Job Description
We are seeking a visionary Senior AI Infrastructure Engineer to join our elite team at Nexus Horizon AI. As we prepare for the next wave of generative intelligence, you will be responsible for architecting the scalable, high-performance systems that power our future. This role is not just about maintaining servers; it is about building the foundation for the AI advancements of 2026.
Why Join Us?
Work on cutting-edge Large Language Models (LLMs) and autonomous agents.

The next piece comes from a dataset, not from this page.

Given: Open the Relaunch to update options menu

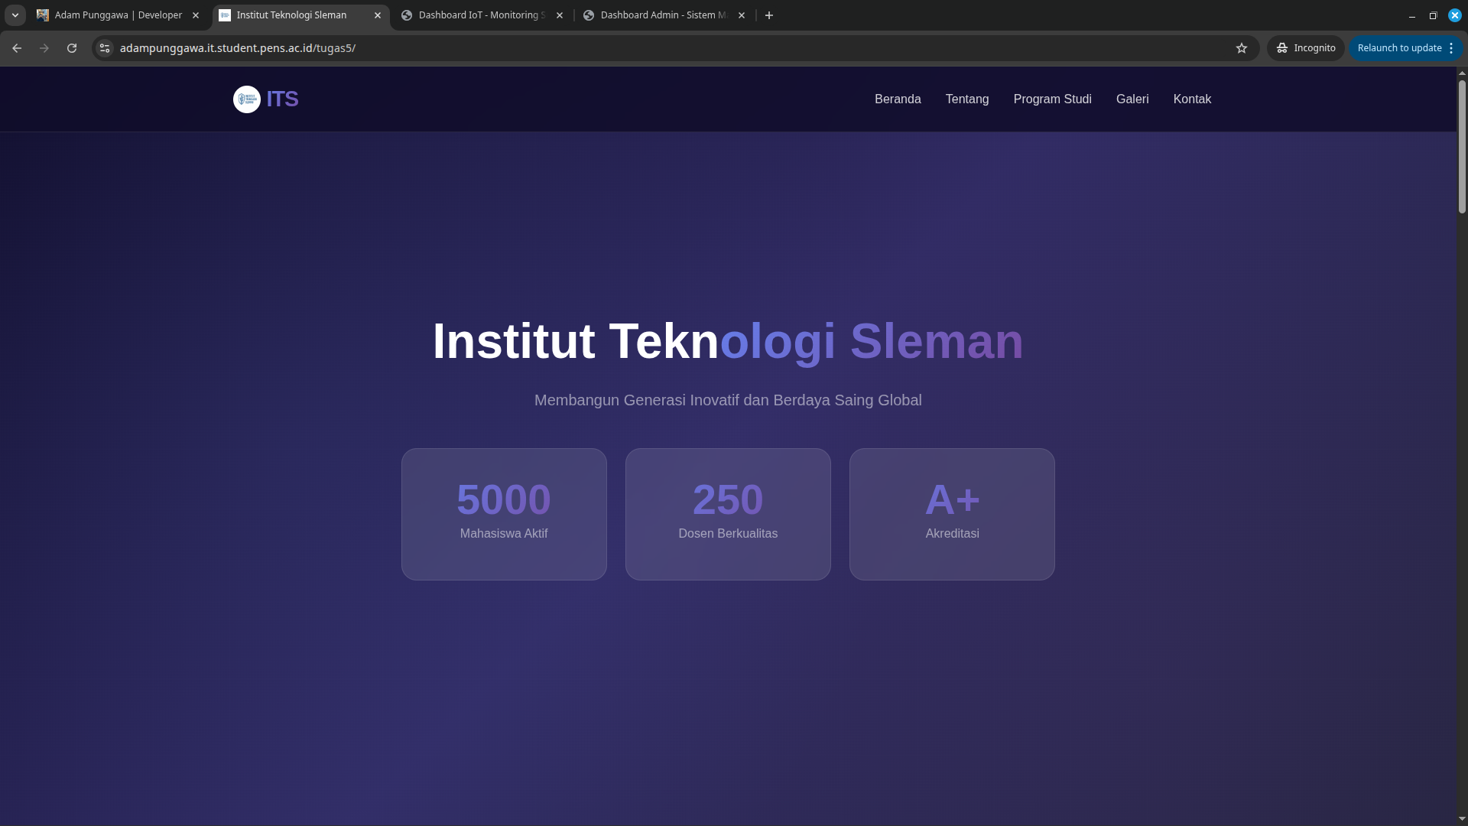Looking at the screenshot, I should (1451, 47).
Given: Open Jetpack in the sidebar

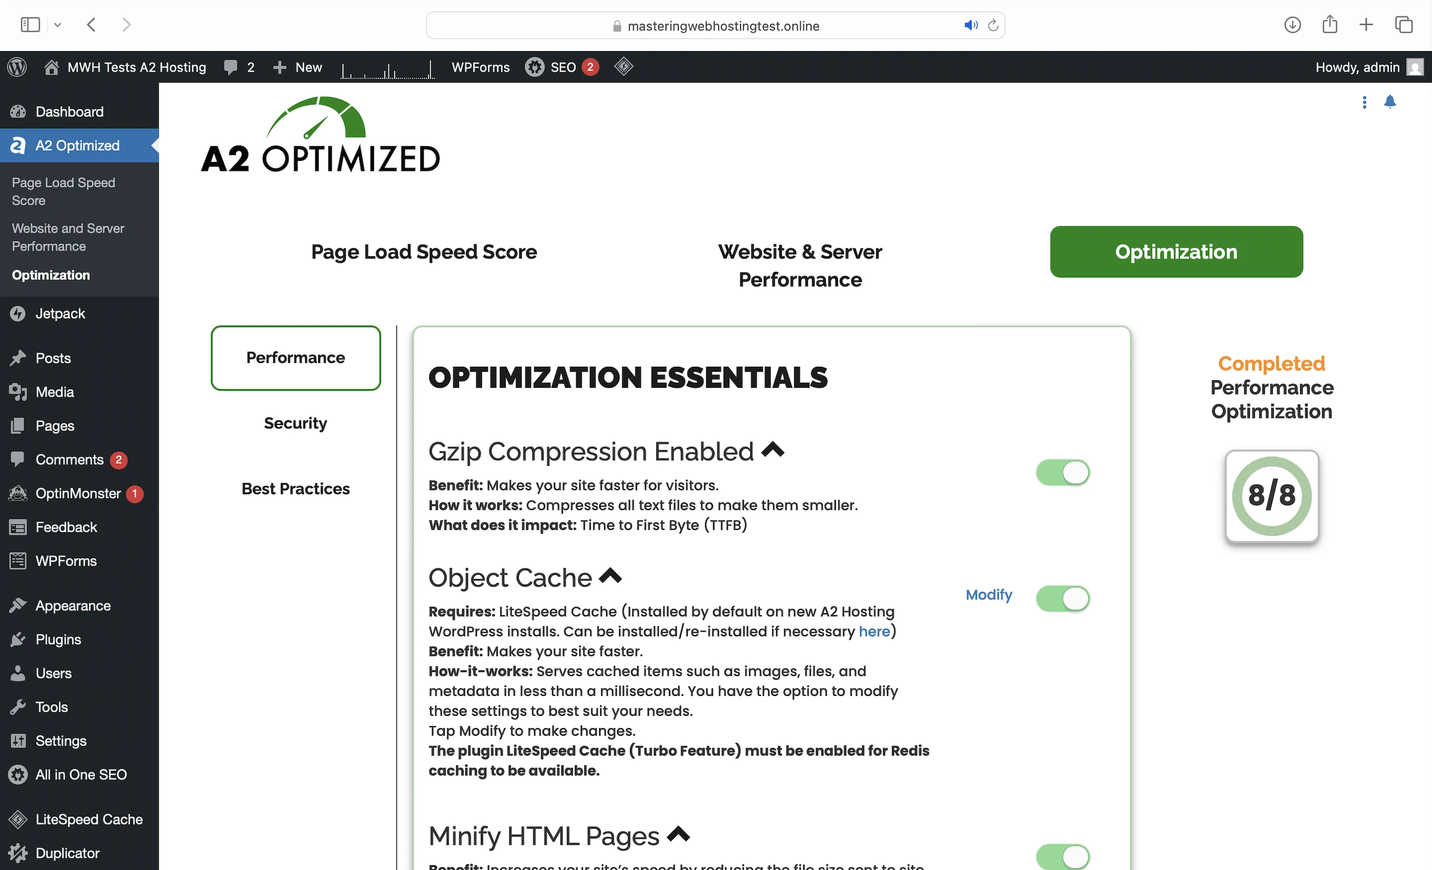Looking at the screenshot, I should click(60, 313).
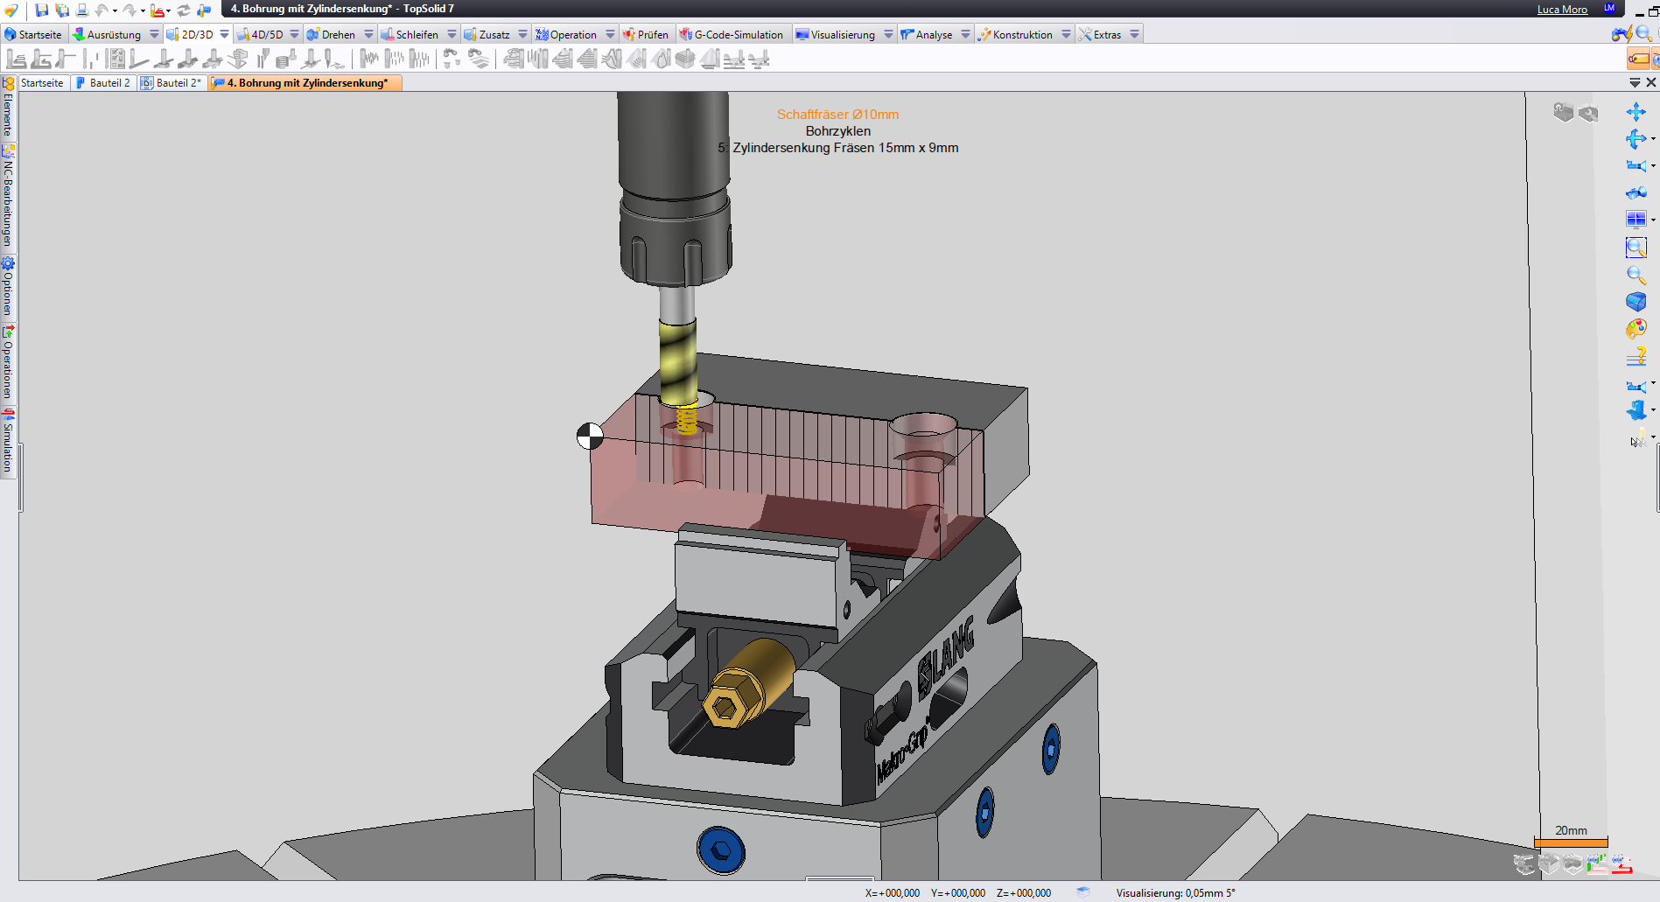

We offer a competitive benefits package, equity packages, and the chance to shape the technological landscape of tomorrow.
Responsibilities
- Architect & Scale: Design and maintain resilient, distributed computing infrastructure optimized for training and inference of large-scale AI models.
- Model Optimization: Implement techniques to reduce latency and increase throughput for real-time generative AI applications.
- DevOps Integration: Establish CI/CD pipelines specifically tailored for machine learning workflows using Kubernetes and containerization technologies.
- Resource Management: Oversee GPU cluster management and cloud resource allocation to maximize cost-efficiency and performance.
- Reliability: Implement advanced monitoring and alerting systems to ensure 99.99% uptime for critical AI services.
- Collaboration: Partner with research scientists to translate theoretical models into production-ready software.
Qualifications
- Education: Bachelor’s or Master’s degree in Computer Science, Electrical Engineering, or a related technical field.
- Experience: Minimum of 5+ years of experience in systems engineering, DevOps, or backend software development with a focus on AI/ML infrastructure.
- Programming: Proficiency in Python, C++, or Rust, with deep understanding of memory management and parallel computing.
- Cloud Expertise: Strong experience with major cloud providers (AWS, GCP, or Azure) and specific ML platform services.
- Containerization: Extensive experience with Docker and Kubernetes orchestration.
- Problem Solving: Ability to troubleshoot complex performance bottlenecks in high-concurrency environments.